(Problems to solve):
• a. Answer these about the osprey photo thread, one line each:
(i) According to the caption on photo 4, which osprey missed?
(ii) Which commenter says the poster never has to apologize for posting too many pictures?
(iii) What does Bender ask about the surface of the water?
• b. Write the next part of the osprey photo thread, picking up after its last post.

(Text excerpt):
- - - -
# Double wow! (7 pics, sorry)



## coastalconn (Aug 17, 2014)

I got it, a two-fer!! woohoo.  also a few other recent osprey..  comments welcome... Thanks for looking

1 Obscured by water droplets


Osprey Two-fer 8_17 1 by krisinct- Thanks for 2! Million + views!, on Flickr

2 Free from the water


Osprey Two-fer 8_17 2 by krisinct- Thanks for 2! Million + views!, on Flickr

3 


Osprey Two-fer 8_17 7 by krisinct- Thanks for 2! Million + views!, on Flickr

4 Double fishing.  The one in the back missed..


Double Osprey Vision 8_17 by krisinct- Thanks for 2! Million + views!, on Flickr

5 Not as sharp as I would like...


Osprey 8_16 2 by krisinct- Thanks for 2! Million + views!, on Flickr

6 Up close grab


Osprey 8_16 1 by krisinct- Thanks for 2! Million + views!, on Flickr

7 Simplicity


Osprey 8_16 5 by krisinct- Thanks for 2! Million + views!, on Flickr


----------



## lambertpix (Aug 17, 2014)

Remarkable photos, as always.  The double-fisted-fisher is just incredible!


----------



## CameraClicker (Aug 17, 2014)

Wow!  The twofer shots are amazing!


----------



## pgriz (Aug 17, 2014)

Not sure who's showing more skill, the osprey for getting two at once, or you for capturing it so well...


----------



## pjaye (Aug 17, 2014)

I don't think you ever have to apologize for posting too many pictures.  That dive shot is incredible.


----------



## LarryLomona (Aug 17, 2014)

What a nice capture!


----------



## Bender (Aug 17, 2014)

Very nice work.  2 fish at once ...
I'm struggling to comprehend how that could be possible.
Was there a huge school at the surface?  Like shooting fish in a barrel?
- - - -
(Excerpted records):
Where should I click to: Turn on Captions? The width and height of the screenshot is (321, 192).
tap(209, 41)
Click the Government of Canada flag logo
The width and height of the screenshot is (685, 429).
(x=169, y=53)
- - - -
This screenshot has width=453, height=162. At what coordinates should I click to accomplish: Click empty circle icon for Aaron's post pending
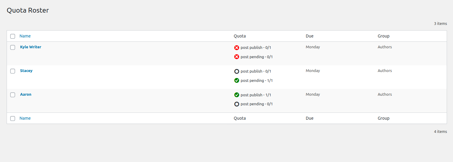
- - - -
(Responses per task):
• a.
(i) The one in the back.
(ii) pjaye.
(iii) Whether there was a huge school of fish at the surface.

• b.
Crazy.


----------



## matthewo (Aug 17, 2014)

wowie on the twofer, I don't really understand why they would want two, I have never seen an osprey eat a fish from the ground and not a perch like I have seen eagles do. I don't think it could perch with a fish in each talon, also with fish of that size. maybe they go for both just to up the odds that if one breaks free.

excellent image quality on the last one, that looks like it would give my prime a run for its money on contrast, detail and sharpness.


----------



## annamaria (Aug 17, 2014)

Great shots, love number 5 and 7.


----------



## get_armbarred (Aug 17, 2014)

Oh my goodness!!! How cool!


----------



## Raj_55555 (Aug 17, 2014)

The expression of the fish in #3 is priceless, I didn't even know that this was possible let alone photograph it. What a rare catch for you Kris, awesome as always!


----------



## Tailgunner (Aug 17, 2014)

Killer captures dude! 

#3 is amazing and #5 is straight up cool looking!


----------



## Derrel (Aug 17, 2014)

OMG-#3 FTW, baby! I LOVE the open-mouthed fish..and boy howdy, is that fish ever talon'd-up but good!


----------



## baturn (Aug 18, 2014)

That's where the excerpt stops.